April 9, 2009 / 12:17 AM / 10 years ago

Keith Urban tops U.S. pop chart

Recording artist Keith Urban plays a song during a news conference before the Daytona 500 NASCAR Sprint Cup Series race at the Daytona International Speedway in Daytona Beach, Florida February 15, 2009. REUTERS/Carlos Barria

LOS ANGELES (Reuters) - Country singer Keith Urban scored his first No. 1 album on the U.S. pop chart on Wednesday with “Defying Gravity,” although his sales were unable to defy the relentless decline in the music industry’s fortunes.

The album, the fifth of his career, sold 171,525 copies in its first six days of release through Sunday, according to his Capitol Records Nashville label. He edged out Prince, who sold 168,420 copies of his 3-CD package “LotusFlow3r.”

Urban’s previous release, “Love, Pain & the Whole Crazy Thing,” entered the Billboard 200 at No. 3 with 270,000 copies in 2006, when the star was in rehab. He also peaked at No. 3 with 2004’s “Be Here,” which opened to 267,000 copies. Capitol Records Nashville is a unit of closely held EMI Group Ltd.

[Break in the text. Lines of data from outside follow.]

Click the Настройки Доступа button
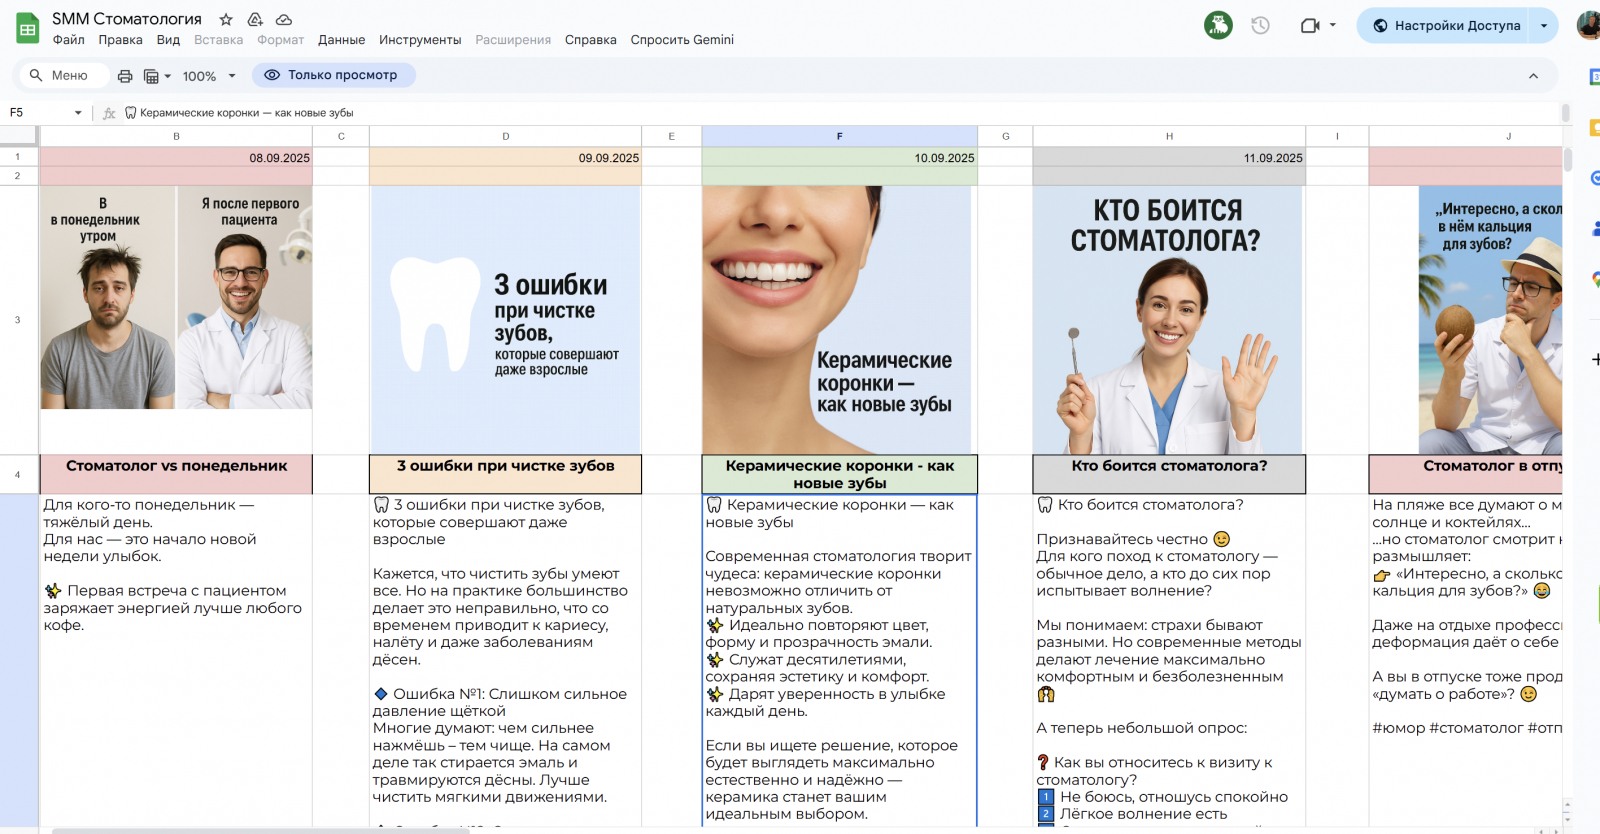 click(1447, 26)
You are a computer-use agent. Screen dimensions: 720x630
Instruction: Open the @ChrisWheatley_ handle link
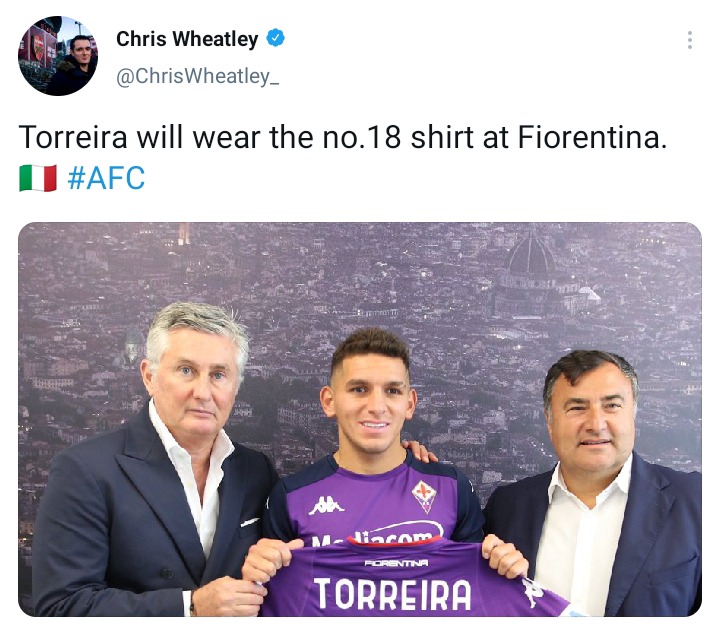point(197,76)
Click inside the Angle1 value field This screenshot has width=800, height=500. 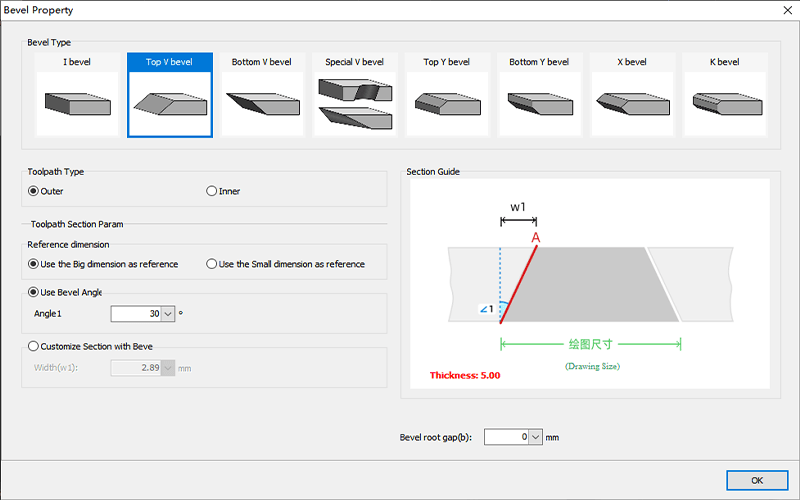coord(136,314)
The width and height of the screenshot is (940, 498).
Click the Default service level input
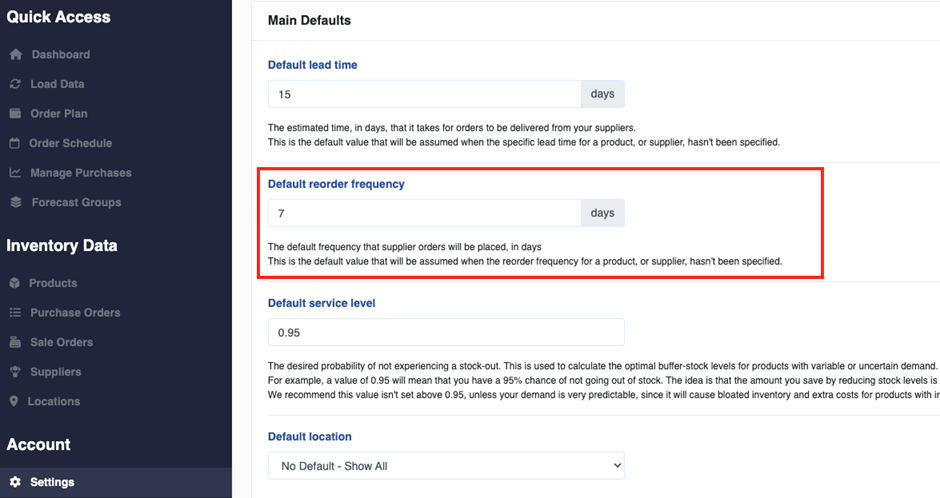point(446,332)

“It’s an incredible feeling to have a No. 1 record,” Urban said in a statement. “But equally moving is knowing that this particular record, that comes from such a joyous, loving and hopeful place, is connecting with so many people.”

Urban, 41, who was born in New Zealand but raised in Australia, has been married to actress Nicole Kidman since 2006. They faced a critical early test later that year when he went into rehab for three months to deal with unspecified drug problems.

He begins a world tour in Connecticut on May 7. One of his opening acts will be 72-year-old country icon Glen Campbell.

Prince’s “LotusFlow3r” was sold exclusively through Target Corp stores. His previous album, “Musicology,” started at No. 3 with 191,000 copies.

Few artists have been immune to the decline in the music industry. U.S. album sales have fallen for seven of the past eight years, and sales so far in 2009 are off 13 percent from the same period last year. The industry has been hobbled by Internet piracy and competition from other forms of entertainment such as video games, and growth has slowed in the once-bright digital arena.